Le cadre d’une église pourrait sembler incongru pour donner une œuvre aussi théâtrale, mais le décorum espagnol du chœur de l’église (retable, lustres, tableaux…) constitue un écrin visuel finalement assez adéquat ! Tout comme les amants qui se cachent dans les horloges, les nombreuses statues du retable deviennent elles aussi des personnages immobiles, témoins muets des turpitudes de la belle et de ses soupirants.

Quant à l’orchestre Les Siècles dirigé pour la première fois par le chef français Pierre Bleuse, il brille dans cette œuvre qui fourmille de nombreuses trouvailles d’orchestration telles que les trois métronomes figurant le tic-tac des horloges, le xylophone ou encore le sarrusophone… Seul bémol à ce moment délectable : si l’acoustique de l’église est parfaite pour l’orchestre, elle se révèle peu propice à l’intelligibilité du texte, en dépit de la bonne prononciation des chanteurs.

En seconde partie, trois musts du répertoire pour orchestre de Ravel.

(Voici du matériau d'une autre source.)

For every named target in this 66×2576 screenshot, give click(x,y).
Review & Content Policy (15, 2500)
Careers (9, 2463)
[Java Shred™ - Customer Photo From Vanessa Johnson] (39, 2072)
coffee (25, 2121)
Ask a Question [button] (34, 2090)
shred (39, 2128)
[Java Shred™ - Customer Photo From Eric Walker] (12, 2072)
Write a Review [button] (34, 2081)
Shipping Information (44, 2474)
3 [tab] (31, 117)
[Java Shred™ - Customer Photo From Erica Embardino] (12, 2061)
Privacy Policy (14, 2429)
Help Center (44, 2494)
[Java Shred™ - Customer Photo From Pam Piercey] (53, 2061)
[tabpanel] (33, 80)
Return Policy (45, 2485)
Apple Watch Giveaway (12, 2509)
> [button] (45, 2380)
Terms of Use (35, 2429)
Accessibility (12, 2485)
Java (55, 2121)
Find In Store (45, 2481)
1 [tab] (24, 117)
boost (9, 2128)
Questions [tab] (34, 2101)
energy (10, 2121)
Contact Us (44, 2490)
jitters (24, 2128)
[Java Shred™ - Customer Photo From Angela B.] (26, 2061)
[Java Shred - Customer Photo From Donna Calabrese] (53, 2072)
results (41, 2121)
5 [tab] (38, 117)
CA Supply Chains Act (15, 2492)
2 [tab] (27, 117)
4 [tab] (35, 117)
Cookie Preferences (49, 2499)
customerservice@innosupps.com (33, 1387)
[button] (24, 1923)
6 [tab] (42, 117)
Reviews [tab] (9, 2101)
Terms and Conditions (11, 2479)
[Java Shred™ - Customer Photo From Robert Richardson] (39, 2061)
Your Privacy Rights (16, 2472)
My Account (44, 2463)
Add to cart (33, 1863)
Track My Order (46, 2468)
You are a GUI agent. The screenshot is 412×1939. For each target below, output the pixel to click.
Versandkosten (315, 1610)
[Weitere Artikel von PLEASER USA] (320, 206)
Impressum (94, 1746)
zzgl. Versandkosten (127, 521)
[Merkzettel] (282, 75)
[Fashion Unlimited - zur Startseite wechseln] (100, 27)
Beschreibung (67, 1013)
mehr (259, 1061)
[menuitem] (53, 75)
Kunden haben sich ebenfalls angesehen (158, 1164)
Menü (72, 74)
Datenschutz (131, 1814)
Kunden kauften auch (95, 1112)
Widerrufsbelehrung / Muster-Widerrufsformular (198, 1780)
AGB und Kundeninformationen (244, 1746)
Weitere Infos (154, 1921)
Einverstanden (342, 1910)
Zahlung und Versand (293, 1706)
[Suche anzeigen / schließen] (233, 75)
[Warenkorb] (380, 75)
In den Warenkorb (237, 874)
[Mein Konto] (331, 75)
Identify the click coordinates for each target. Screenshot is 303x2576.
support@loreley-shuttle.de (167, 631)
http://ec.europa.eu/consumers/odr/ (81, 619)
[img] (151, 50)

Avec tout d’abord Alborada del gracioso (Aubade du bouffon) dans lequel le bassoniste fait merveille. Avec ensuite la Rapsodie espagnole, dont les trois premiers mouvements (Prélude à la nuit, Malagueña, Habanera) sont interprétés avec subtilité et sensualité, avant que l’orchestre ne déchaîne toute sa maestria dans une étourdissante et diabolique Feria conclusive.

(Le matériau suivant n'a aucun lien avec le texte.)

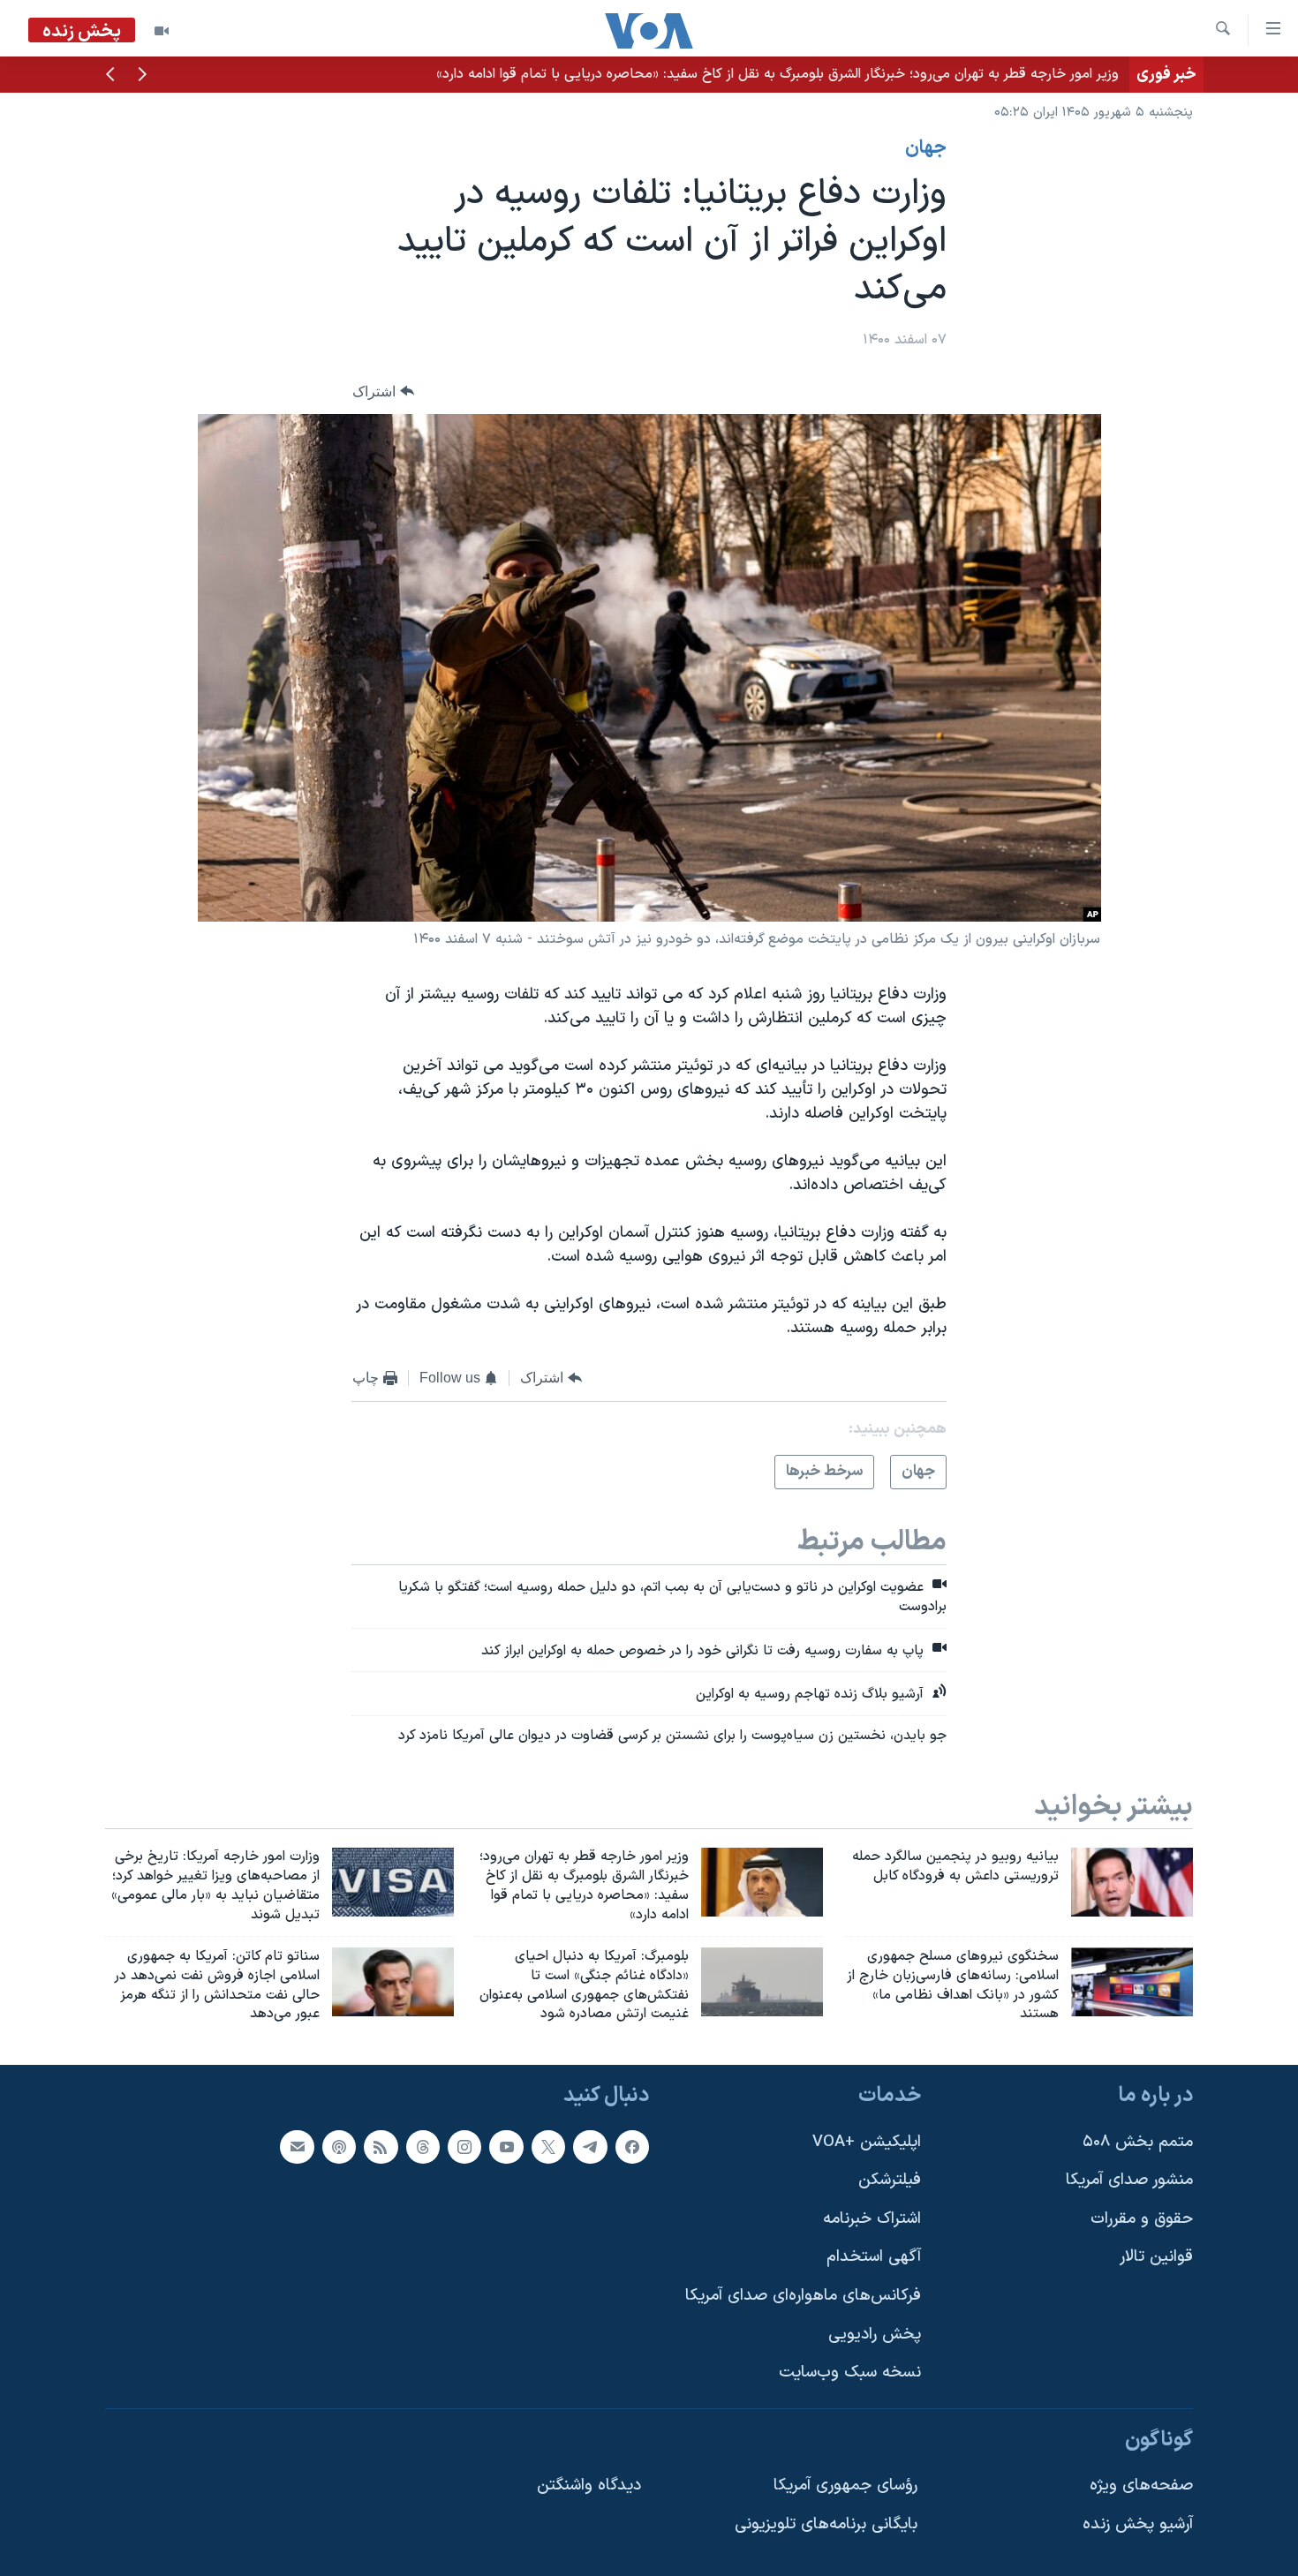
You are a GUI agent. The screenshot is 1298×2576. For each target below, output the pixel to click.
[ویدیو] (161, 31)
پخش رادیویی (874, 2334)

Pierre Bleuse dirige Les Siècles à Saint-Jean-de-Luz © Komcebo
Pierre Bleuse dirige Les Siècles à Saint-Jean-de-Luz
© Komcebo

Puis vient le Bolero. Pierre Bleuse attend que le silence soit complet pour donner le signal du départ à la caisse claire qui commence par un pianissimo impalpable. Le rituel hypnotique peut commencer, et la magie noire ravélienne va opérer. Grâce aux sonorités ensorcelantes des instruments issus de la facture française du début du XXe siècle, grâce à la virtuosité des merveilleux solistes et grâce à une direction inspirée, nous vivons ce Bolero comme si nous l’entendions pour la première fois ! La mélodie lancinante et le rythme immobile déroulent leurs charmes vénéneux, les solos des bois et des vents rivalisent de sensualité, l’alchimie des timbres de l’orchestration dévoile ses sortilèges. Pierre Bleuse marque de tout son corps les appuis rythmiques et organise la progression lente et inexorable de l’intensité sonore, jusqu’à la jubilatoire apothéose de la modulation finale… Et le public de faire un triomphe à l’orchestre et à chacun de ses solistes.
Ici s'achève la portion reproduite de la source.